El asombroso avance del Talibán a lo largo del impenetrable territorio afgano cuya coronación culminó en la caída de Kabul en unas pocas semanas determinó el colapso de la presencia militar de los Estados Unidos y sus aliados en el país. Los hechos marcaron los límites de la capacidad de actuación del que sigue siendo, nada más ni nada menos, la potencia más importante del mundo actual.
Una vez más se ha probado la incapacidad de generar un gobierno funcional y moderno que ofrezca algún mínimo grado de estabilidad e independencia pese a los enormes esfuerzos de Washington y Occidente en general.

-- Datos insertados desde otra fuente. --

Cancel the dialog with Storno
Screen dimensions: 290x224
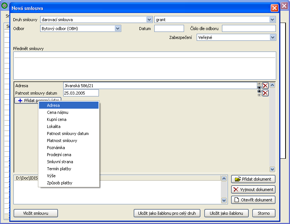[x=264, y=213]
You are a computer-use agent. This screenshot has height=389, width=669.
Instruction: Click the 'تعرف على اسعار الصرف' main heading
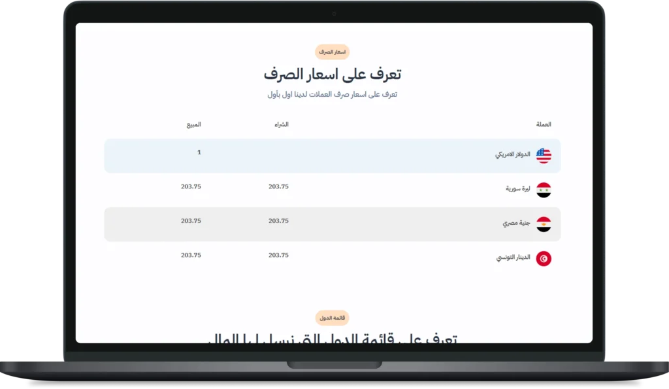[x=332, y=75]

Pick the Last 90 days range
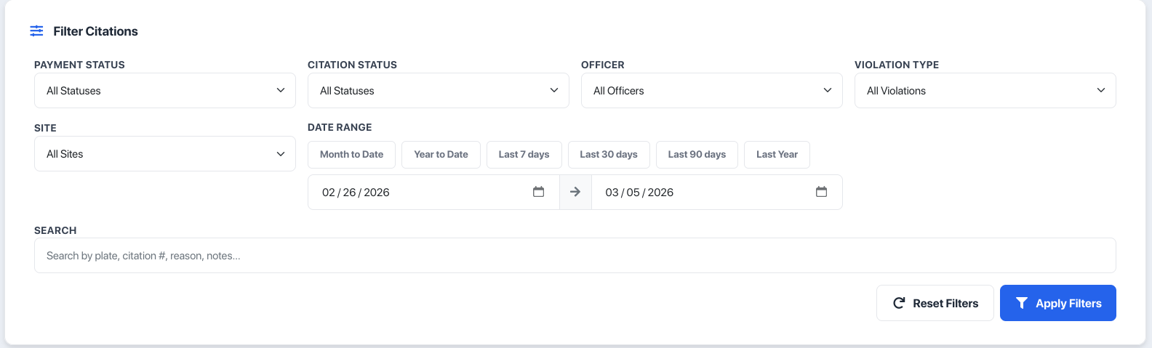pyautogui.click(x=697, y=155)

Pero un costo adicional se ha infligido sobre el “soft-power” norteamericano que podrían ofrecer -según presentan los medios masivos- un motivo de festejo en Beijing y en Moscú, más allá de que también los jerarcas del PCCH y del Kremlin comparten tribulaciones derivadas del crecimiento del terrorismo y del islamismo extremo en sus fronteras.

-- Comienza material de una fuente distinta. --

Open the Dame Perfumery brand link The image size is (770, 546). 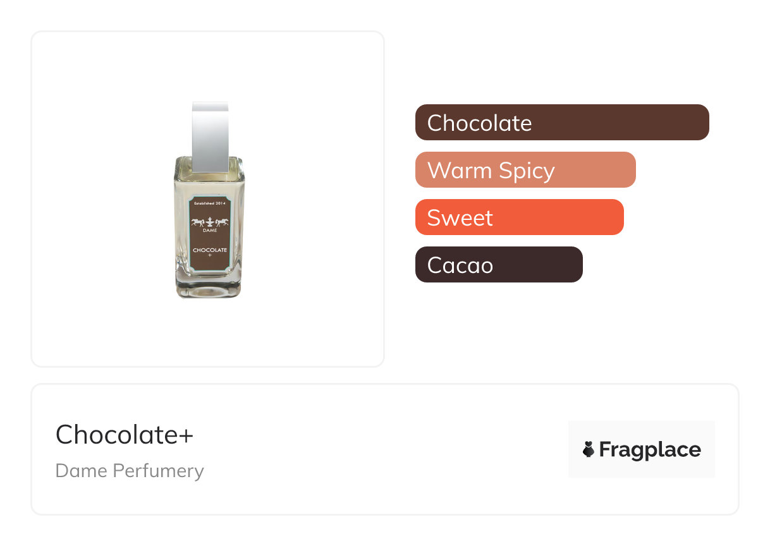tap(130, 471)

Naturalmente ha despertado reacciones contra la administración -y sus antecesores- el hecho de que después de dos décadas de presencia norteamericana y tras haber gastado cifras astronómicas que algunos cálculos sitúan en torno a los dos trillones de dólares, la situación en Afganistán se haya retrotraído al punto de partida en el que el Talibán se ha hecho del control del país. El retorno de un grupo extremadamente violento, anti-occidental y que no observa ningún respeto por las libertades individuales y los derechos humanos más elementales ha generado una comprensible alarma a nivel global.
Pero, ¿Qué ha sucedido en estos veinte años desde el inicio de la operación de la OTAN que siguió al 11 de septiembre?
En esos veinte años, se hicieron enormes gastos militares, pero también se financiaron miles de millones de dólares de proyectos de desarrollo, generación económica, gobernabilidad, intento de generar elecciones libres, instituciones democráticas. Nobles intenciones que desgraciadamente no lograron sus objetivos de largo plazo.
Es un hecho de la realidad que no se ha alcanzado la meta de conseguir ese capital social base, tan necesario para que las sociedades funcionen, se respeten los individuos, los contratos y se genere la mínima confianza necesaria para conformar un tejido social.
El fracaso de Afganistán en términos de desarrollo nos tiene que llevar a reflexionar qué agenda promueve la cooperación internacional. Acaso temáticas que son relevantes para elites urbanas que viven en capitales de países desarrollados poco tienen que ver con las demandas locales o la cultura de las comunidades que se busca ayudar.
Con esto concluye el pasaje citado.